▶ [PROBLEM TO SOLVE] Set down the records below verbatim, from the line containing "Task: Switch to the Яндекс Почта browser tab" up to and including the line containing "Action: coord(982,72)".

▶ [MATERIAL TO PROCESS]

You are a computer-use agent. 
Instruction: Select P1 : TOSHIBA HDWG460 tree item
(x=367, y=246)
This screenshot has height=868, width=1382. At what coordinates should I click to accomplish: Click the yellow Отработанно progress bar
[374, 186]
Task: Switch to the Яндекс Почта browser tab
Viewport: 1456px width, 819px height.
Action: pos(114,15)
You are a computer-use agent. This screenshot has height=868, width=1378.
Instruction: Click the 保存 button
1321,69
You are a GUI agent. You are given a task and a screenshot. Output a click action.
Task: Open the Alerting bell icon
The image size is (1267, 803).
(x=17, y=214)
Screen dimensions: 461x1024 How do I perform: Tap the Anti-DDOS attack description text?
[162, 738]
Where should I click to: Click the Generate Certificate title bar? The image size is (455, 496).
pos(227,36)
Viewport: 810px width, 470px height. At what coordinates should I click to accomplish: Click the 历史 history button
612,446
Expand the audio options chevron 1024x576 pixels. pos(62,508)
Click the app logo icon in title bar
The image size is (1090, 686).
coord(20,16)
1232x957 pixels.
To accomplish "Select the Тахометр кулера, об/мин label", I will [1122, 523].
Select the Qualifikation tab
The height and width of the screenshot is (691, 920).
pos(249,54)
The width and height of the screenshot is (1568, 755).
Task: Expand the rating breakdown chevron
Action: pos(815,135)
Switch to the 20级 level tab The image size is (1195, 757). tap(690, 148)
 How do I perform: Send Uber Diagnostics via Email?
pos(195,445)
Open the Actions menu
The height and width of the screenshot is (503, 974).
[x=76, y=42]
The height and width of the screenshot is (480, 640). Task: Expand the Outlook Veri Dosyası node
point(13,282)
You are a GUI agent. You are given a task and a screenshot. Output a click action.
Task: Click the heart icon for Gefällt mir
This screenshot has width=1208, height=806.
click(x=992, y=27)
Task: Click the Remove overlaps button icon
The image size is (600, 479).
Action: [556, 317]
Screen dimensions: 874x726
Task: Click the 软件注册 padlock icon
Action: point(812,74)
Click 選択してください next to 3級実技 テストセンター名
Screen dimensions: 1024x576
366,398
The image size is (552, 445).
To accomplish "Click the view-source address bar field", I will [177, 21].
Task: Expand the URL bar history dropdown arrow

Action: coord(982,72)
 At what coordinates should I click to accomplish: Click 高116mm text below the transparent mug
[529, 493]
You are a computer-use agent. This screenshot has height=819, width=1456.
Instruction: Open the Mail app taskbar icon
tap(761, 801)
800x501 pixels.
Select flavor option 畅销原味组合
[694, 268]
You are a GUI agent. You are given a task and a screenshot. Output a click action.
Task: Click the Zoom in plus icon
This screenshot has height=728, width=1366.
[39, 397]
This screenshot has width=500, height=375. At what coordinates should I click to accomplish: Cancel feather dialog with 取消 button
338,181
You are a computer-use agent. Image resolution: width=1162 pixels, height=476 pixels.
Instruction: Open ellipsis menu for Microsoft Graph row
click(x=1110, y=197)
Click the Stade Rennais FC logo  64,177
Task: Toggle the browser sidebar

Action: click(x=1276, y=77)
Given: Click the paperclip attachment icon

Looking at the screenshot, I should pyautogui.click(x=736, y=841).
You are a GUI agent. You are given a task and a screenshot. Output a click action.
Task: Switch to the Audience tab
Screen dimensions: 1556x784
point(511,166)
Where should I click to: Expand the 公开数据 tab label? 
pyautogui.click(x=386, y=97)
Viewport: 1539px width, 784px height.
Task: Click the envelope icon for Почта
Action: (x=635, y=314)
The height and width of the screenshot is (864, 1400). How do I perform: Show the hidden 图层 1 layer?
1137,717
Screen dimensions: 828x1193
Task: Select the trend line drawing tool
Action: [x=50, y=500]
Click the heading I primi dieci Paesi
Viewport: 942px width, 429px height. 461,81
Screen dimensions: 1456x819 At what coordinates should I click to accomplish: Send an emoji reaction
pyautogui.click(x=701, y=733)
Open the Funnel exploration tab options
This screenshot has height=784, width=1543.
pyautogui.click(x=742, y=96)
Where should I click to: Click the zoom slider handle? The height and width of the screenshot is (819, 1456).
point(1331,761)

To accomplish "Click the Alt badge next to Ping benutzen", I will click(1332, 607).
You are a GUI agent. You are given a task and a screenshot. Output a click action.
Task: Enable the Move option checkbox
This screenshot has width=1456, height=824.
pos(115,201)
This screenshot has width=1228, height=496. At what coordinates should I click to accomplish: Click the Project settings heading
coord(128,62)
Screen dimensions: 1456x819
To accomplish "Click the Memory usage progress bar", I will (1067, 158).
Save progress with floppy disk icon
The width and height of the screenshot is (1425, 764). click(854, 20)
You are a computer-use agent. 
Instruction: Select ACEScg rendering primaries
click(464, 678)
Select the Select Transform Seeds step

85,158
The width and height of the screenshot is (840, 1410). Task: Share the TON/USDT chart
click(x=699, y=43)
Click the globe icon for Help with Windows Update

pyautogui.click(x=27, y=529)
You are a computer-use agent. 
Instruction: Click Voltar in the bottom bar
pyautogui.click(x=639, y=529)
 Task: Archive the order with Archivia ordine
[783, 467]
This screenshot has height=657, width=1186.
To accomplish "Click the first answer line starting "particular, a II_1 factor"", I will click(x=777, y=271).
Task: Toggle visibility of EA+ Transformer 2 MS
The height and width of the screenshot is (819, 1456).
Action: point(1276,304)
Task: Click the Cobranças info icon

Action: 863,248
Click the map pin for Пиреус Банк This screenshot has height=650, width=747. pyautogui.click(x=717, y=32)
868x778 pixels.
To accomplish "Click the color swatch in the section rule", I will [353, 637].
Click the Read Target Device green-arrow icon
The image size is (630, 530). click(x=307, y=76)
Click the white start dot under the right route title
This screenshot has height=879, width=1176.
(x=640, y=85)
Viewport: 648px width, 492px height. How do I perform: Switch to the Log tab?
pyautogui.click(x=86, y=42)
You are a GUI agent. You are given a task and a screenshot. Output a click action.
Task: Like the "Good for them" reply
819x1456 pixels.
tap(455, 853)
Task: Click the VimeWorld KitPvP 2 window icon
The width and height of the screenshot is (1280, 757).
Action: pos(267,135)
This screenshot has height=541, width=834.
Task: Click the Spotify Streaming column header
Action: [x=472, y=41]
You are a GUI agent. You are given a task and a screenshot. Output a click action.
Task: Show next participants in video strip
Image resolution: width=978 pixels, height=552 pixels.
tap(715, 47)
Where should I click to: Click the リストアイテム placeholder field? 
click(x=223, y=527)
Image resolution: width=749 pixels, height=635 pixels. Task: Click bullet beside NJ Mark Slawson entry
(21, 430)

▶ [ANSWER TO THE PROBLEM]
Task: Switch to the Яндекс Почта browser tab
Viewport: 1456px width, 819px height.
Action: pos(114,15)
You are a computer-use agent. This screenshot has height=868, width=1378.
Instruction: Click the 保存 button
1321,69
You are a GUI agent. You are given a task and a screenshot. Output a click action.
Task: Open the Alerting bell icon
The image size is (1267, 803).
(x=17, y=214)
Screen dimensions: 461x1024 How do I perform: Tap the Anti-DDOS attack description text?
[162, 738]
Where should I click to: Click the Generate Certificate title bar? The image size is (455, 496).
pos(227,36)
Viewport: 810px width, 470px height. At what coordinates should I click to accomplish: Click the 历史 history button
612,446
Expand the audio options chevron 1024x576 pixels. pos(62,508)
Click the app logo icon in title bar
The image size is (1090, 686).
coord(20,16)
1232x957 pixels.
To accomplish "Select the Тахометр кулера, об/мин label", I will [1122, 523].
Select the Qualifikation tab
The height and width of the screenshot is (691, 920).
pos(249,54)
The width and height of the screenshot is (1568, 755).
Task: Expand the rating breakdown chevron
Action: pos(815,135)
Switch to the 20级 level tab The image size is (1195, 757). tap(690, 148)
 How do I perform: Send Uber Diagnostics via Email?
pos(195,445)
Open the Actions menu
The height and width of the screenshot is (503, 974).
[x=76, y=42]
The height and width of the screenshot is (480, 640). Task: Expand the Outlook Veri Dosyası node
point(13,282)
You are a GUI agent. You are given a task and a screenshot. Output a click action.
Task: Click the heart icon for Gefällt mir
This screenshot has width=1208, height=806.
click(x=992, y=27)
Task: Click the Remove overlaps button icon
The image size is (600, 479).
Action: [556, 317]
Screen dimensions: 874x726
Task: Click the 软件注册 padlock icon
Action: point(812,74)
Click 選択してください next to 3級実技 テストセンター名
Screen dimensions: 1024x576
366,398
The image size is (552, 445).
To accomplish "Click the view-source address bar field", I will [177, 21].
Task: Expand the URL bar history dropdown arrow

Action: coord(982,72)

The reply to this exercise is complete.